▶ [EXERCISE DESCRIPTION]
Tally the lines in the material below that contain the string "want". State only the resulting number.

▶ [AVAILABLE DATA]
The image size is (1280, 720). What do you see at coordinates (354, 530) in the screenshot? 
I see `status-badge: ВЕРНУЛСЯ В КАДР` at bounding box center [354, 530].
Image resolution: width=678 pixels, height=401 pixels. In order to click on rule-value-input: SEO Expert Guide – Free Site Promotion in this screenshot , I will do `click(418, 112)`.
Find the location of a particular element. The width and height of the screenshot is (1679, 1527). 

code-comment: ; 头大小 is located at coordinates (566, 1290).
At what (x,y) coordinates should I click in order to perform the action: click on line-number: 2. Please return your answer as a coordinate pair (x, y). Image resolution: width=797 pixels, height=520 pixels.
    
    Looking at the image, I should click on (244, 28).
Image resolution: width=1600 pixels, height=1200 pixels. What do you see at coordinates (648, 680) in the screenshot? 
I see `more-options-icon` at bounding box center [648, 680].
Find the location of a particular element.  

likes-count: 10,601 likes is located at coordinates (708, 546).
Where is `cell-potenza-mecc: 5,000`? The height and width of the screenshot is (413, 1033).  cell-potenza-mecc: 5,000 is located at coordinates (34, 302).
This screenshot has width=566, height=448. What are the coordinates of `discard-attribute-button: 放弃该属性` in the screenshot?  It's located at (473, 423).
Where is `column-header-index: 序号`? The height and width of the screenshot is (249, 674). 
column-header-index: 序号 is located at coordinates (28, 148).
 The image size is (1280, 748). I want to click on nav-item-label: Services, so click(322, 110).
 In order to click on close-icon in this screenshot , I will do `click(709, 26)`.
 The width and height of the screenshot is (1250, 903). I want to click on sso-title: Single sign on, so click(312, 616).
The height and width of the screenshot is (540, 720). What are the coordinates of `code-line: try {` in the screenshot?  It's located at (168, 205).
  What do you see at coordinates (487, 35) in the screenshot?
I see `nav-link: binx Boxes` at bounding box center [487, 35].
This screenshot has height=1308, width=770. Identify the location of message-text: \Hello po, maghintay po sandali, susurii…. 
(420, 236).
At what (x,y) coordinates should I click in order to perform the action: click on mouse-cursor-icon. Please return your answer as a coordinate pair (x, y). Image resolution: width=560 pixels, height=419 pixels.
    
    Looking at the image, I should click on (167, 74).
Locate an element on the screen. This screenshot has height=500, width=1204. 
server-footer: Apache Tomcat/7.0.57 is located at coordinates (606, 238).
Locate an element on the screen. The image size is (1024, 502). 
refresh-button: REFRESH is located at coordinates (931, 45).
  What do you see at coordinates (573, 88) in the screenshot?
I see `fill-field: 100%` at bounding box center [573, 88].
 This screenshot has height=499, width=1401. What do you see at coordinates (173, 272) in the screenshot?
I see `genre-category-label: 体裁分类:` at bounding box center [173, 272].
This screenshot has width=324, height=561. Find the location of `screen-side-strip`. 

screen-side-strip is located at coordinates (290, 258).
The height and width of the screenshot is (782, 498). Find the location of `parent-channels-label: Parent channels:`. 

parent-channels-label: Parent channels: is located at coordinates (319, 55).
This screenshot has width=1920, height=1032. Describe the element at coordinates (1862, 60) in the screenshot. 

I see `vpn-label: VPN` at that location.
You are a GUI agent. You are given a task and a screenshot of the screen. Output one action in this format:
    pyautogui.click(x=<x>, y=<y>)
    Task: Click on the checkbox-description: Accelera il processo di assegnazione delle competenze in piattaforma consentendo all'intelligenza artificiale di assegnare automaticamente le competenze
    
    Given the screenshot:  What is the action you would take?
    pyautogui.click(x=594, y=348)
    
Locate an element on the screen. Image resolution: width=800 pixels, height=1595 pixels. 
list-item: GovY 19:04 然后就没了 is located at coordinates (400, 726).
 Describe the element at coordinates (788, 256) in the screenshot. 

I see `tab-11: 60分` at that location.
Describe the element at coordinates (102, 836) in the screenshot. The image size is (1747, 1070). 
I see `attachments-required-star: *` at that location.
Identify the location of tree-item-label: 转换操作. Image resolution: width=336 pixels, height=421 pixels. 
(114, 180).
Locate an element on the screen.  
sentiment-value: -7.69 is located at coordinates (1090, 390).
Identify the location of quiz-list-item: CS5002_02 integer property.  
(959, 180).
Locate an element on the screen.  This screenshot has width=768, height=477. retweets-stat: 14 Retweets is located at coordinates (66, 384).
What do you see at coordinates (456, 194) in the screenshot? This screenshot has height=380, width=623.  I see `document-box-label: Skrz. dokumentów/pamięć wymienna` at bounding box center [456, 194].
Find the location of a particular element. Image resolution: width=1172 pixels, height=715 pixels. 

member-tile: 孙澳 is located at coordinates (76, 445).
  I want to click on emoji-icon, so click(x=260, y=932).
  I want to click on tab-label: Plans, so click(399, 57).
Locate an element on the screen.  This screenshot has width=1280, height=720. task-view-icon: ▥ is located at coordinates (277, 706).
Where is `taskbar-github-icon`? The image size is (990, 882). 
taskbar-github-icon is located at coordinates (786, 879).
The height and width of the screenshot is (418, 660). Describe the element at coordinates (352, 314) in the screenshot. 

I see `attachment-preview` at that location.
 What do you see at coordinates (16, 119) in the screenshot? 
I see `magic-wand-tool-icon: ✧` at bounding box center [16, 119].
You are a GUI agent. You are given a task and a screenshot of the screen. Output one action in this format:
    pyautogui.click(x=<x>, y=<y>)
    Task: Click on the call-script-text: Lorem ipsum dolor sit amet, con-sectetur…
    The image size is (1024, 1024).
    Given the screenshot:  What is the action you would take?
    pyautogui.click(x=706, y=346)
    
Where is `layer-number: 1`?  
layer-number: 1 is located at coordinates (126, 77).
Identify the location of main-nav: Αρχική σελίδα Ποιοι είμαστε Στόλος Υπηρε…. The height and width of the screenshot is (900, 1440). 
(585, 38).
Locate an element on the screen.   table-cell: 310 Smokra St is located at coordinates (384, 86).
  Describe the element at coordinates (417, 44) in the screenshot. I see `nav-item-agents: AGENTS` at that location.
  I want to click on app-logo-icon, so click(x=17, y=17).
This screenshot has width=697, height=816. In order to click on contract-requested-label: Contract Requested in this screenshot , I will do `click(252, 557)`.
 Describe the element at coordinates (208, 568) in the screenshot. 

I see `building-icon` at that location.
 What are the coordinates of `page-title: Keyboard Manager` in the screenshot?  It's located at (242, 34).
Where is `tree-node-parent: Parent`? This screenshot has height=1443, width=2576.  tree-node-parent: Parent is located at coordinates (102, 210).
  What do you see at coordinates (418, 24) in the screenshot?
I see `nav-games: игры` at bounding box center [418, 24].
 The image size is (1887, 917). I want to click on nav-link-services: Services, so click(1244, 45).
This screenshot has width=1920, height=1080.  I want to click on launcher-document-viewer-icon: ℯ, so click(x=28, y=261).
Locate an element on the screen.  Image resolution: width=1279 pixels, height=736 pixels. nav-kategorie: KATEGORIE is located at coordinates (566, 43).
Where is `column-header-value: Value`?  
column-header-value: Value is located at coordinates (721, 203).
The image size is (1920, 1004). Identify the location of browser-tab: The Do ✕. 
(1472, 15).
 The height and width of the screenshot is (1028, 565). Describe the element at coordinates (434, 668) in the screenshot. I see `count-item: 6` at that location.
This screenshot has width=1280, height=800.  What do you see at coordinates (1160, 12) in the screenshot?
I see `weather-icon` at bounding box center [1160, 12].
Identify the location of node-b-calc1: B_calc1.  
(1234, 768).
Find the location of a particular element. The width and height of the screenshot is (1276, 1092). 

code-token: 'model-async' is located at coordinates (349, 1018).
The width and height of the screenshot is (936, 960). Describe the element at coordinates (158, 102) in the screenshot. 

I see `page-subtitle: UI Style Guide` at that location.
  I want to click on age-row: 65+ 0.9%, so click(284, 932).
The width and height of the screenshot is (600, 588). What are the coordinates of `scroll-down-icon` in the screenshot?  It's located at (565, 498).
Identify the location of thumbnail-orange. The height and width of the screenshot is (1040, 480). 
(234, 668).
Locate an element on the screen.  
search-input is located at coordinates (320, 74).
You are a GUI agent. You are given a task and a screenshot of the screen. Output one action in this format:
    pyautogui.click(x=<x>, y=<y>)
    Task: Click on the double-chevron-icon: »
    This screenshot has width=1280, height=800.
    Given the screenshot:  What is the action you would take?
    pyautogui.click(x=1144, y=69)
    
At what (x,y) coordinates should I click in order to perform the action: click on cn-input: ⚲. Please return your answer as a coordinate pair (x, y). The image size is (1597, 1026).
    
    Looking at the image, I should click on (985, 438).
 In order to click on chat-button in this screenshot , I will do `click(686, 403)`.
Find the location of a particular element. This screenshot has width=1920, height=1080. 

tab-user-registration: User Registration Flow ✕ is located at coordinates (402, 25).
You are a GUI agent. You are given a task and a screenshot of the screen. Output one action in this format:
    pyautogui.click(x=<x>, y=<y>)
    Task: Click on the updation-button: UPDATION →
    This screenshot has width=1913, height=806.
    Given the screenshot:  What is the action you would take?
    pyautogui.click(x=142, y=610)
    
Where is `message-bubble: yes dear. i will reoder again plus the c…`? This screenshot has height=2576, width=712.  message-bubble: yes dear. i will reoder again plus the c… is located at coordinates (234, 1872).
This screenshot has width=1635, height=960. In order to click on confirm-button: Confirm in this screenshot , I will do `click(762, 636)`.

▶ [RESPONSE TO THIS TASK]
8